Introduction: Our lab and others have previously shown that bone marrow progenitor cells contribute to ischemic neovascularization and that this process is impaired in diabetes. However, characterization of these cells and their specific dysfunction in diabetes remains unclear. In this study, we identify MSCs as the progenitor subset which mobilizes from the bone marrow to migrate and engraft in peripheral tissue in response to ischemia and show that this process is significantly impaired at the mobilization step in diabetes.

Methods: A previously described in-vivo model of soft tissue ischemia was utilized in streptazotocin-induced (STZ) diabetic mice (C57/BL6). Bone marrow, whole blood and ischemic skin was harvested for FACS analysis at various timepoints from D0 through D14. In bone marrow, MSCs were identified as lin-/sca1+/CD45-. Hematopoietic cells (HSCs) were identified as lin-/sca1+/ckit+/CD45+. In circulation, EPCs were identified as lin-/flk1+/CXCR4+. To identify progenitor cells once engrafted in peripheral tissue, a murine parabiotic model was employed, pairing GFP and wild-type mice. Two weeks after ischemic surgery on the wild-type mouse, tissue was harvested and analyzed by FACS for endothelial (CD31+/flk1+) and bone marrow (GFP+/CD45) markers.

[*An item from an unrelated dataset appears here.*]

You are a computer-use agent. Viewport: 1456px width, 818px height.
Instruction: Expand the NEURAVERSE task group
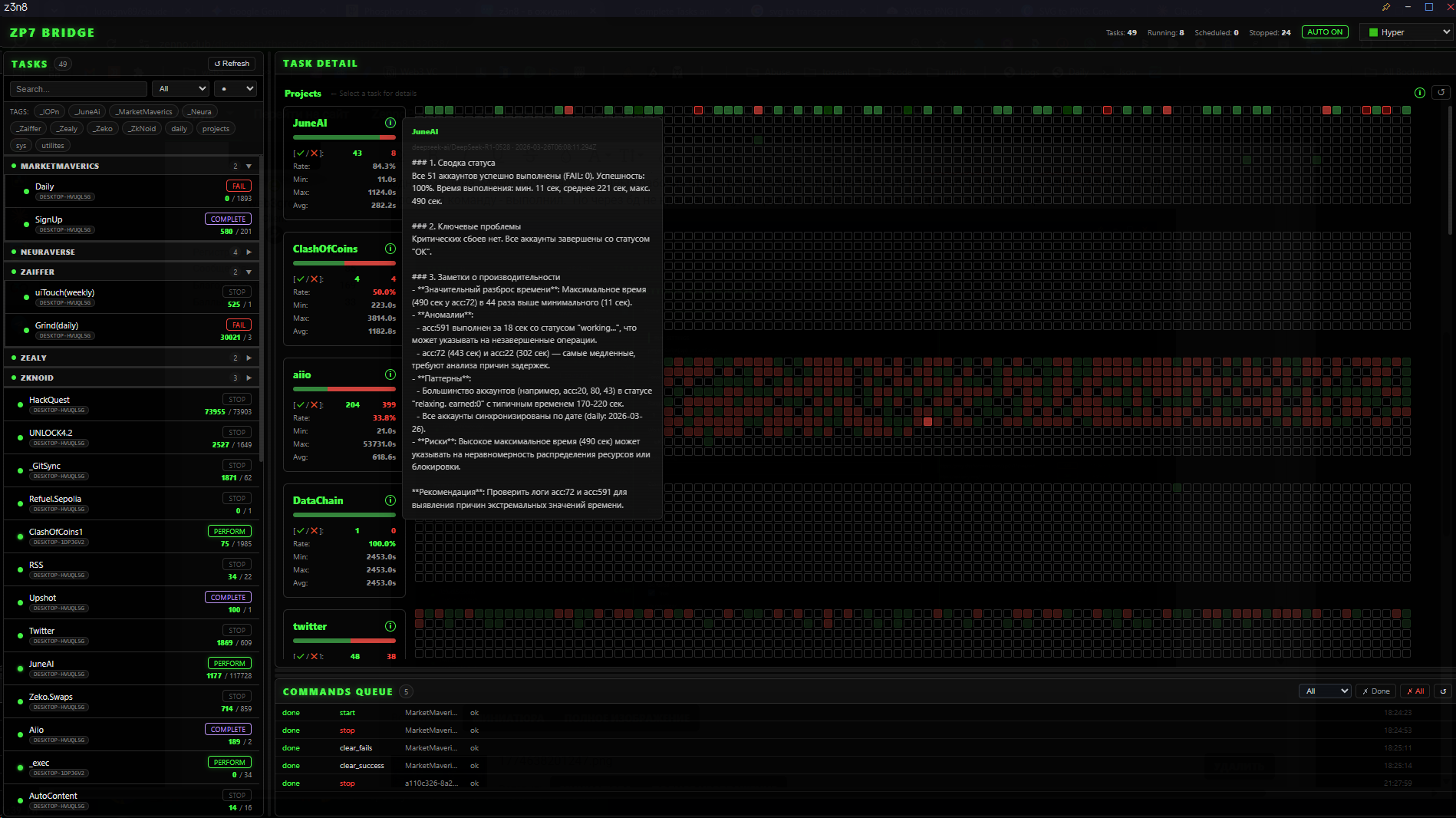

Vascular density in ischemic skin and bone marrow progenitor engraftment was confirmed by CD31 and GFP immunohistochemistry.

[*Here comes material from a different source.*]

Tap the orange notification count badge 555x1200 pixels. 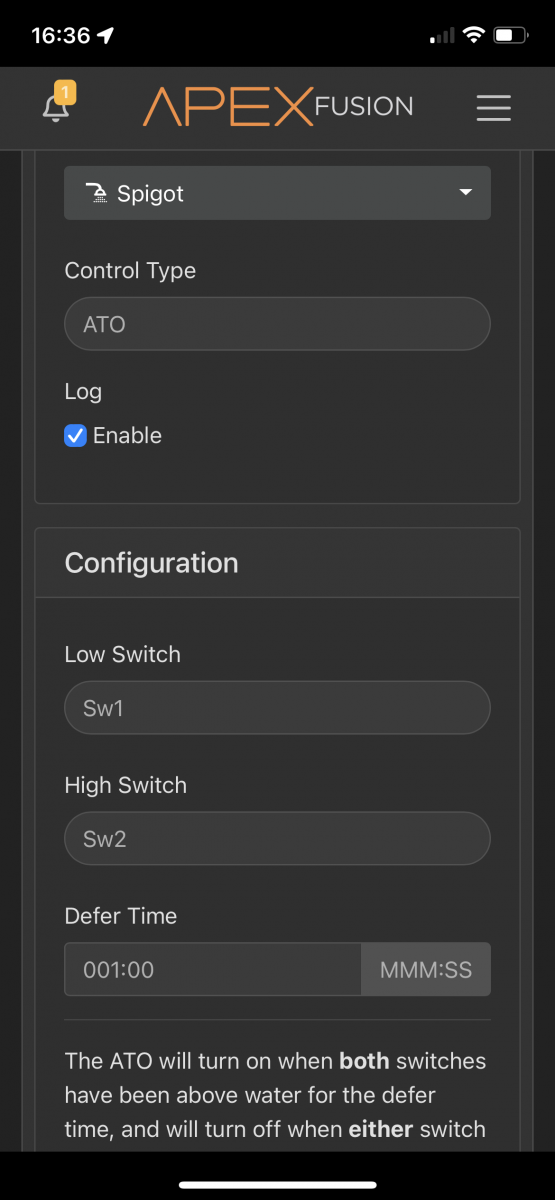65,93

Results: FACS analysis of wild-type and diabetic bone marrow revealed a significant decrease in MSCs immediately following ischemic surgery. This population was restored by D7 in wild-type but not diabetic animals. Circulating levels of EPCs were depleted within 12hrs after surgery in diabetics while cells continued to mobilize and circulate in wild-type animals. While a similar change was observed in bone marrow HSCs, engrafted bone marrow-derived cells were CD45-, indicating an MSC origin. Vascular density was significantly reduced in diabetic animals, as evidenced by fewer CD31+/flk1+ cells by FACS analysis in peripheral tissue and lower vessel counts by CD31 immunostaining.

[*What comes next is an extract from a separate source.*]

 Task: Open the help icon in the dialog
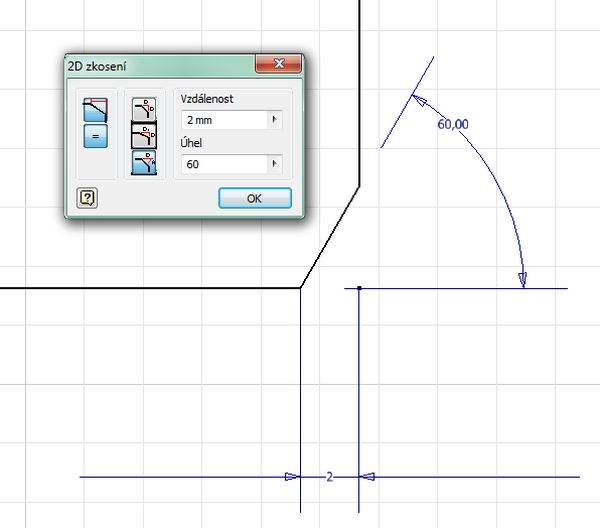coord(87,197)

Conclusions: This study represents a significant step in identifying the origin of EPCs and further describing their vasculogenic impairment in diabetes. For the first time, we are able to confirm a mesenchymal, as opposed to hematopoietic precursor cell gives rise to circulating EPCs. Furthermore, this process was found to be arrested at the mobilization step in diabetes. Based on these results, augmentation of the MSC population by cell-based therapies or mobilizing agents represent powerful alternatives to current therapies for the ischemic vascular complications of diabetes.